2. De consulter l’AQGS dans la préparation de ces règles budgétaires afin de pouvoir en mesurer correctement tous les impacts sur les services, ce qui requiert une connaissance fine des services que seule l’AQGS possède; 

3. D’amender, s’il y a lieu, le projet de modification au règlement à la lumière des travaux entourant la préparation des règles budgétaires; 

4. De procéder à un nouveau dépôt du projet de modification du règlement après l’adoption des règles budgétaires et de réaliser une nouvelle consultation auprès de l’AQGS et des autres partenaires scolaires. 

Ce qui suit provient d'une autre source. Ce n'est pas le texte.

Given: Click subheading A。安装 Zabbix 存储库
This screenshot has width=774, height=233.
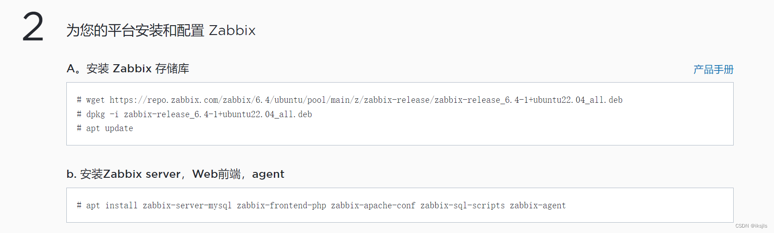Looking at the screenshot, I should (128, 69).
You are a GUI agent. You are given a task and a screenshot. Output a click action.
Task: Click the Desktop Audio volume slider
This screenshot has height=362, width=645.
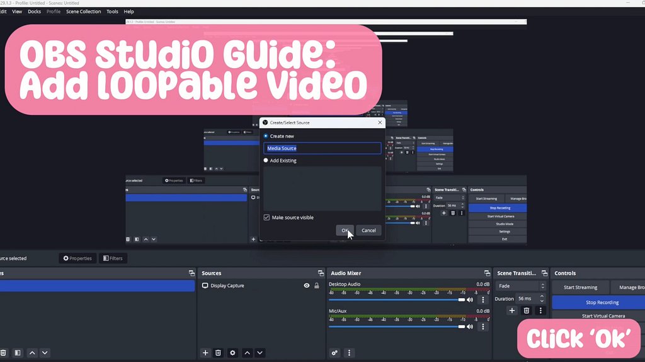[x=397, y=300]
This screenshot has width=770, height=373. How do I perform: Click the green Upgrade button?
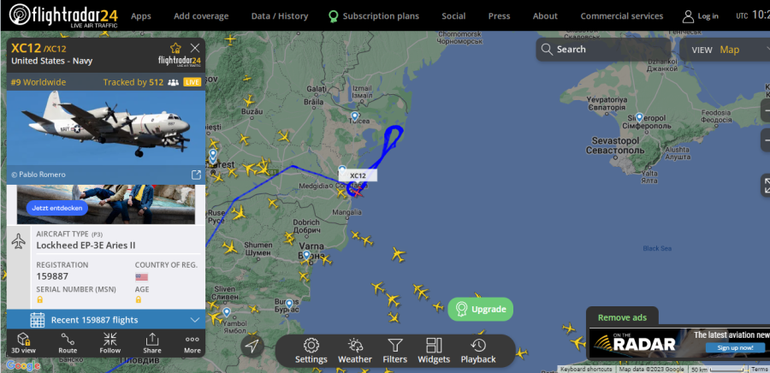click(480, 309)
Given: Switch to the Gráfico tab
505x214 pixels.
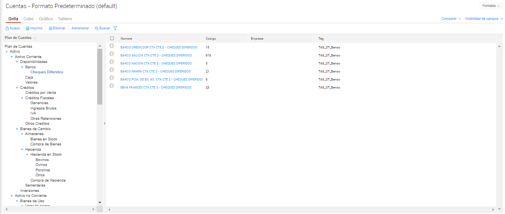Looking at the screenshot, I should coord(46,19).
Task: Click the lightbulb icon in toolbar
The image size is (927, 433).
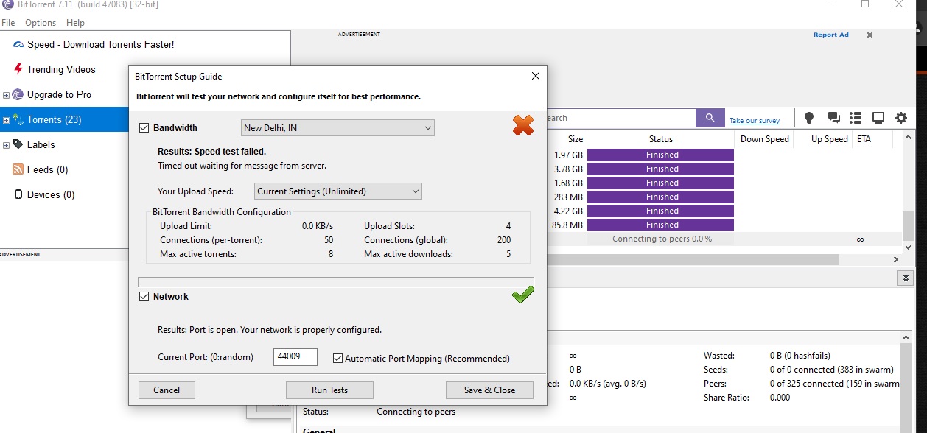Action: (808, 118)
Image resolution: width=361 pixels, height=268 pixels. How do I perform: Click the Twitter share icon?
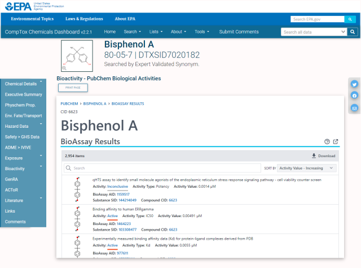click(354, 84)
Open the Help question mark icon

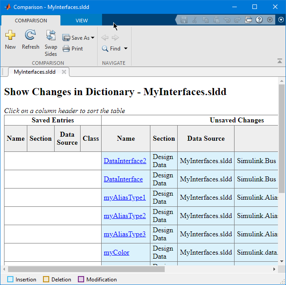259,20
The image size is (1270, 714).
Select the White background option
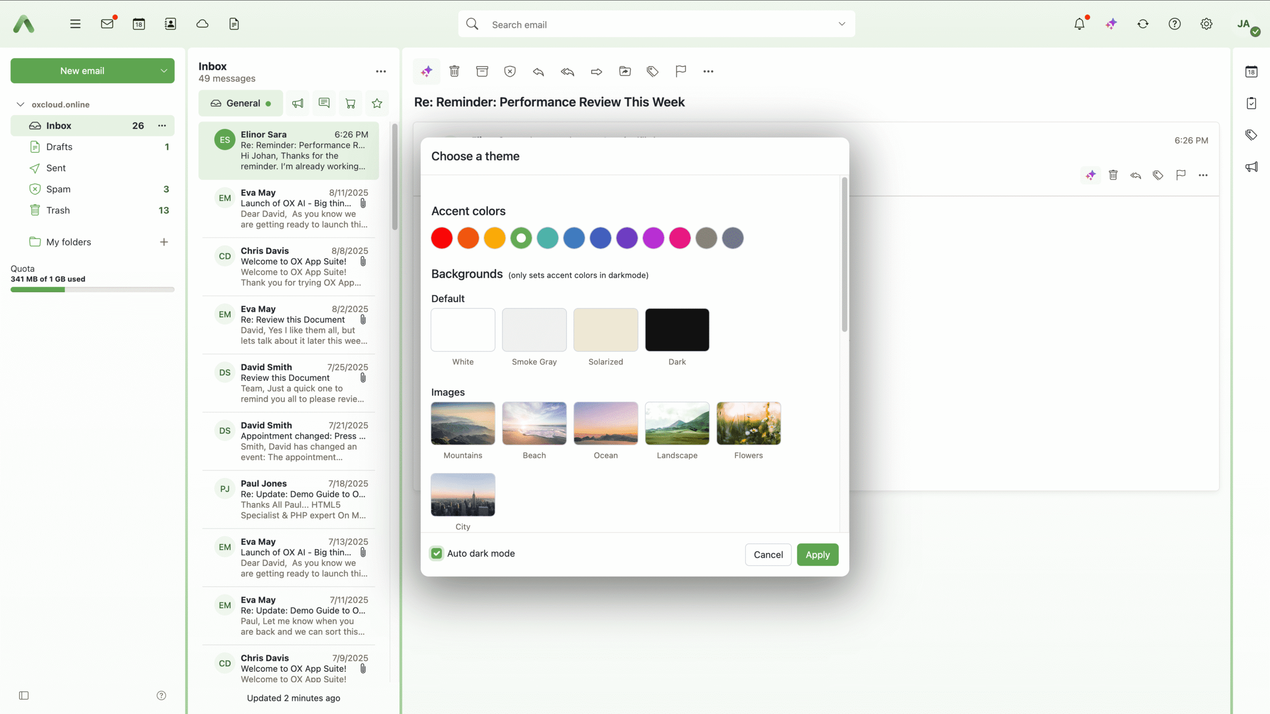[x=463, y=330]
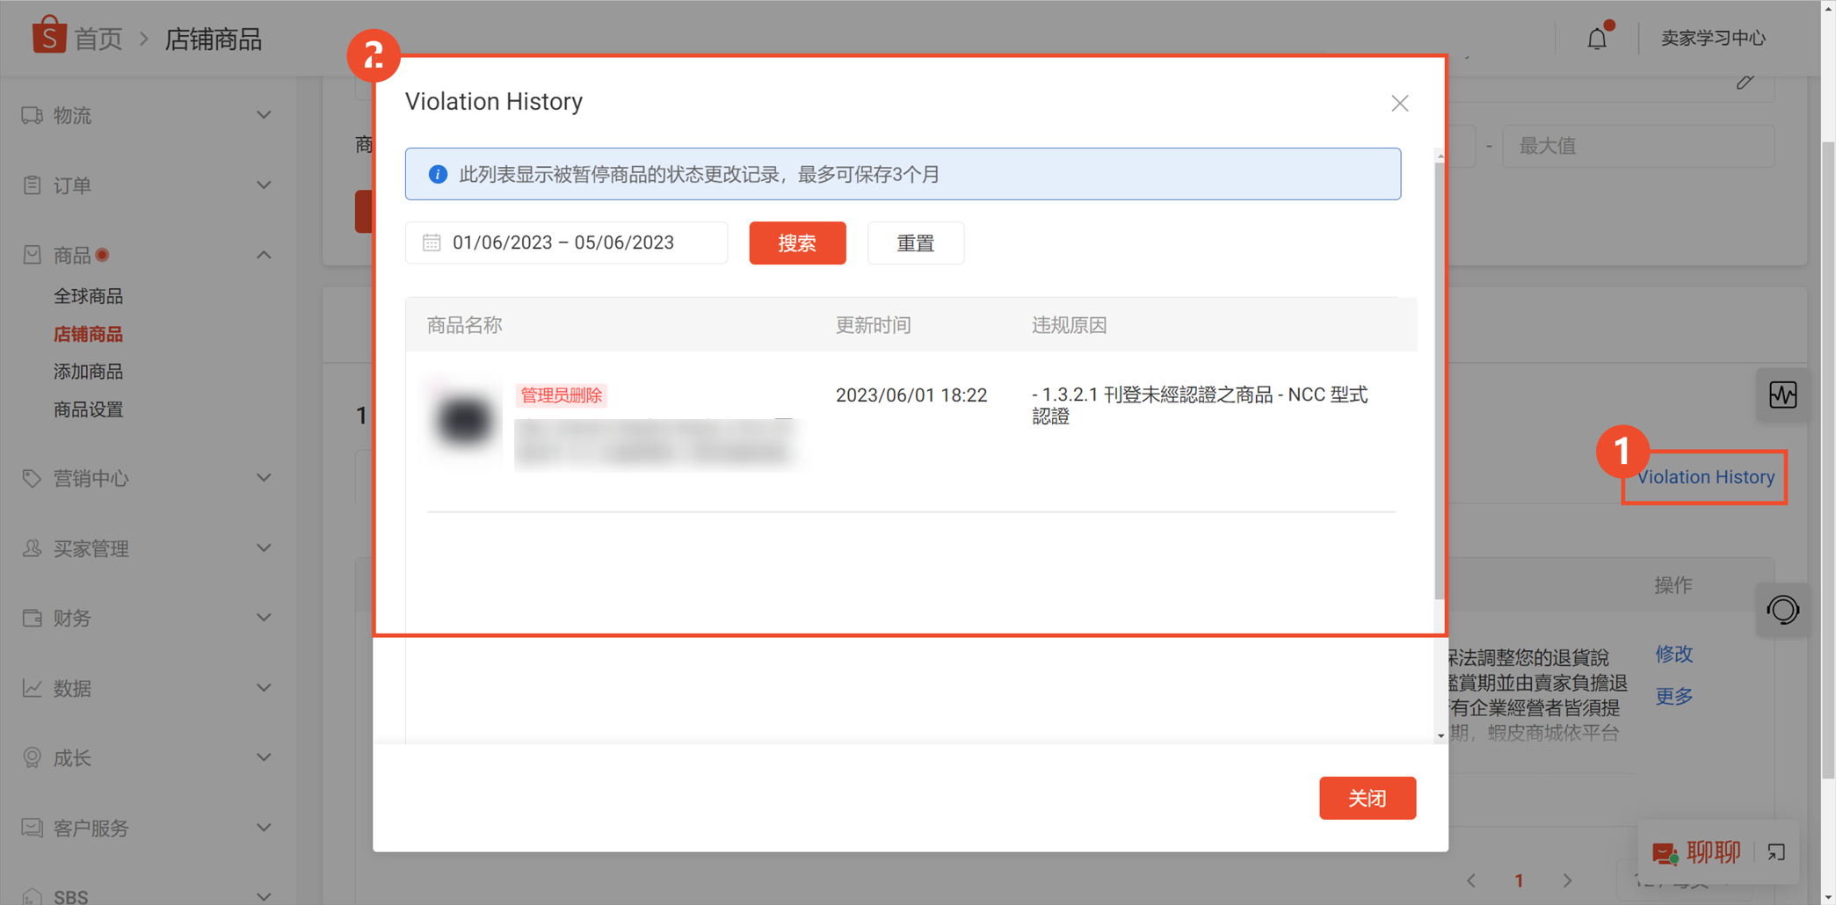Click the Violation History link

1705,477
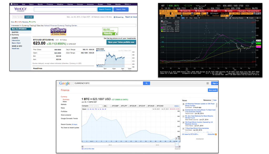Open the Finance item in Yahoo navigation bar
This screenshot has width=269, height=154.
[50, 4]
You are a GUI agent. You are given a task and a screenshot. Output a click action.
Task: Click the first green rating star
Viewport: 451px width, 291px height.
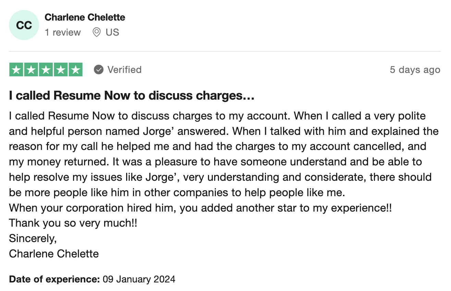click(x=16, y=70)
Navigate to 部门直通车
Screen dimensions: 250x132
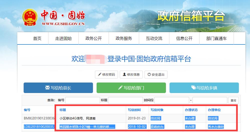216,38
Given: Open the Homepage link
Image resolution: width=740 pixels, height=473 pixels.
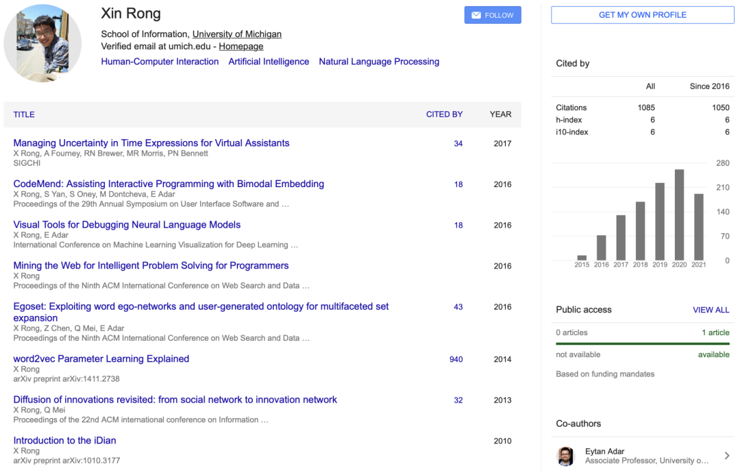Looking at the screenshot, I should [241, 47].
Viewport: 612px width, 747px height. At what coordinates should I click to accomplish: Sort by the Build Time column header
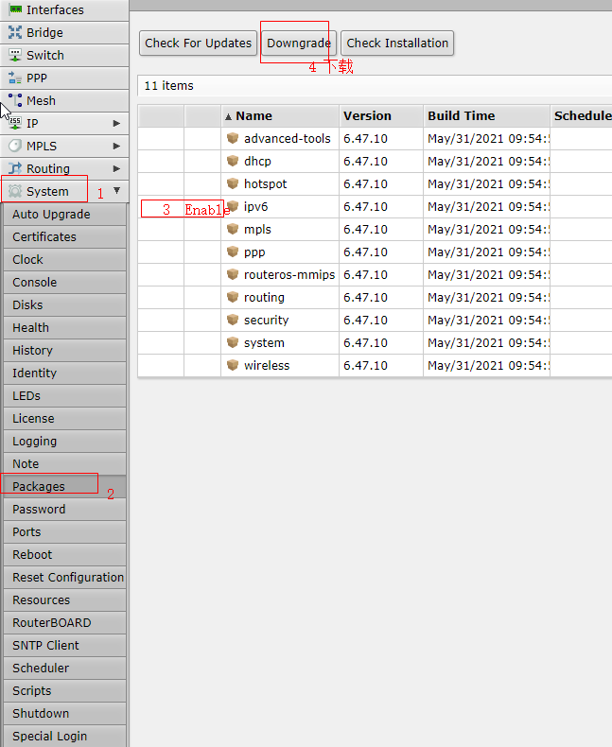(461, 115)
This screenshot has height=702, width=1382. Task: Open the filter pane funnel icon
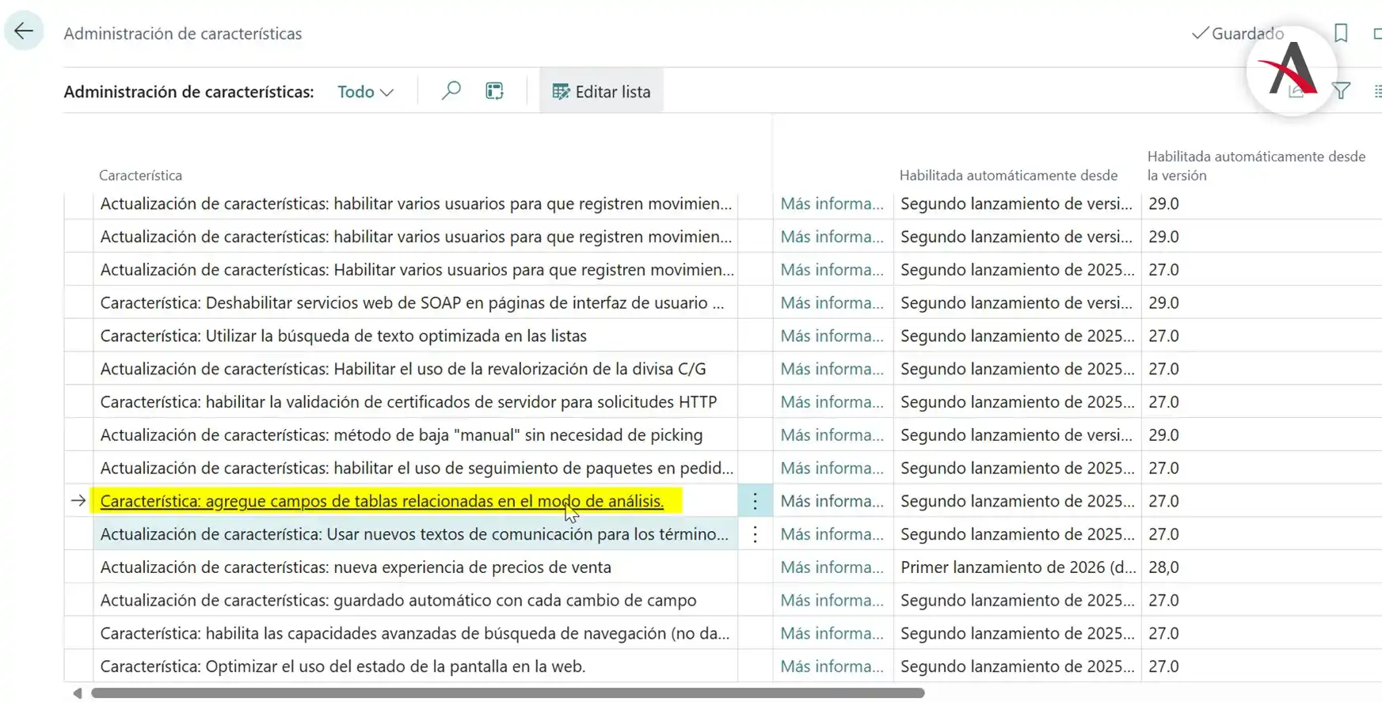coord(1341,91)
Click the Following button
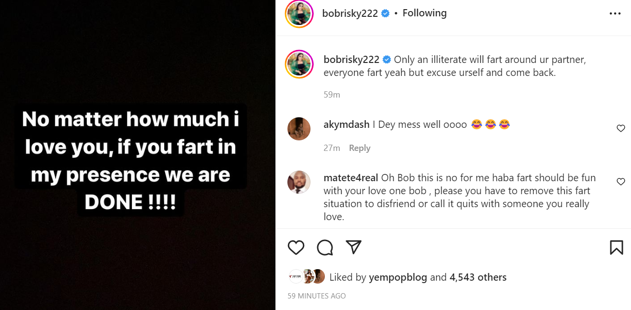This screenshot has height=310, width=631. (424, 13)
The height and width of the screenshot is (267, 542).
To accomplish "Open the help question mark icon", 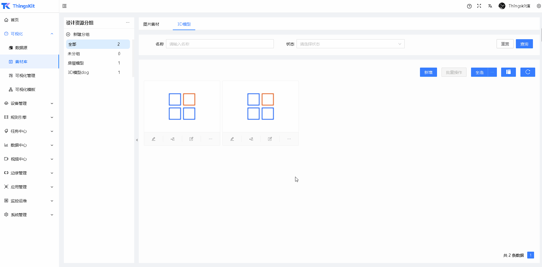I will click(x=469, y=6).
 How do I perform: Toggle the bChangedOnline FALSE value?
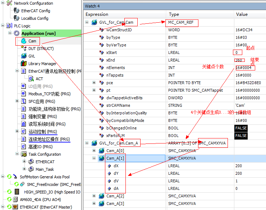click(x=241, y=128)
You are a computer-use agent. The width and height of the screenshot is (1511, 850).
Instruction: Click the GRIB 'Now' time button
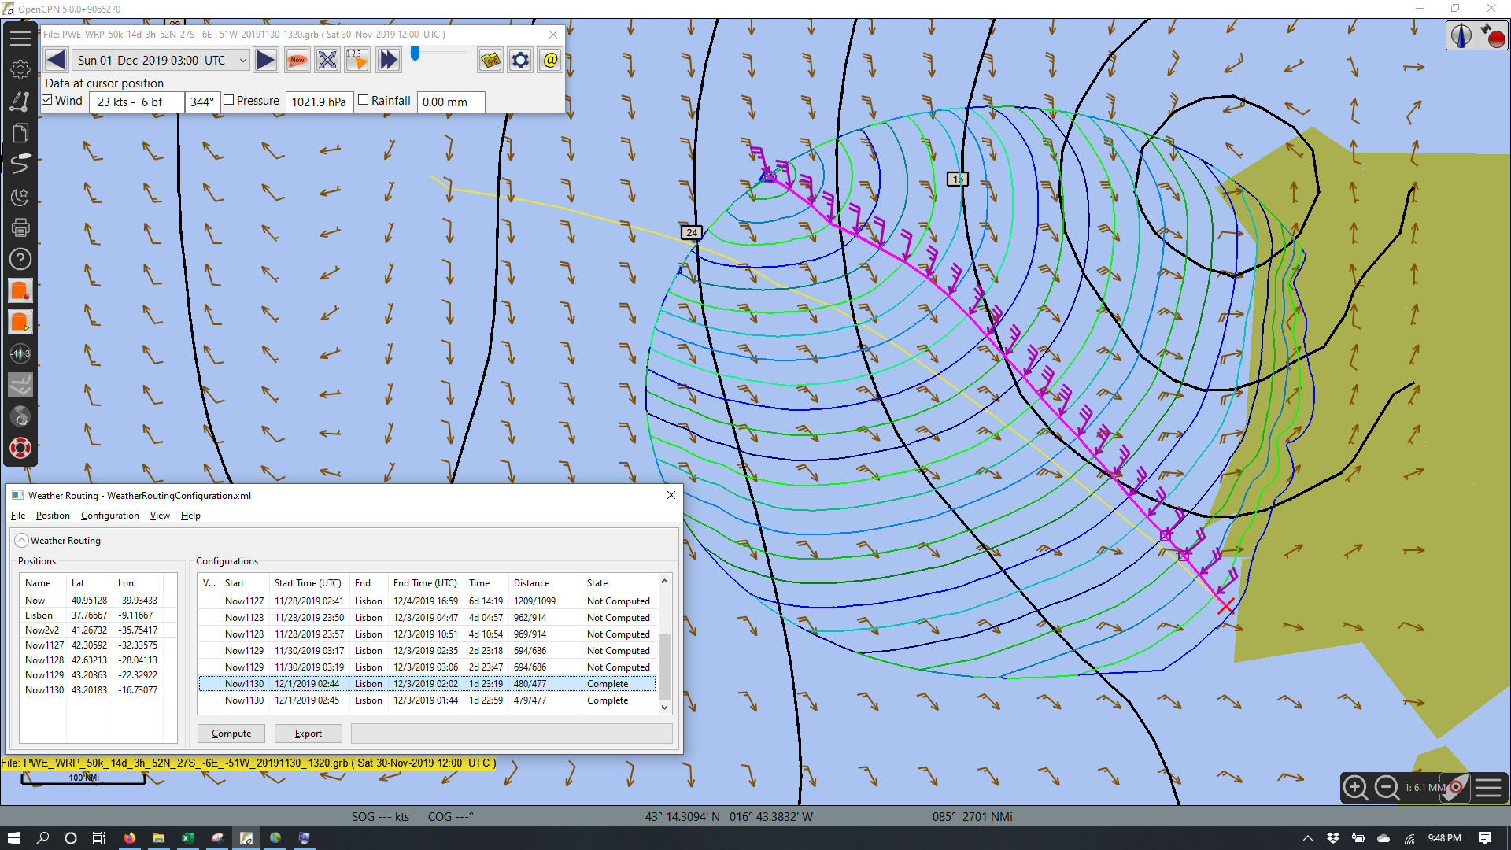click(297, 61)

En conclusion, notre association est, tout comme vous, soucieuse d’assurer la plus grande équité possible dans l’accès à des services de garde éducatifs en milieu scolaire de grande qualité pour tous les élèves et ce, peu importe leur milieu ou leur région. Nous croyons qu’une règlementation plus stricte concernant les tarifs contribuera à réduire les iniquités actuelles. Il serait toutefois dommage que cet effort résulte en un affaiblissement de la situation financière de la garde scolaire, au risque de compromettre l’accès ou la qualité de ces services éducatifs complémentaires, essentiels et appréciés par 93 % des parents et 91 % des élèves, selon un sondage réalisé en novembre 2018 auprès de 1 500 parents. 

Nous vous remercions de l’attention que vous portez à la présente. Nous vous prions de recevoir, Monsieur le Ministre, l’expression de nos salutations distinguées.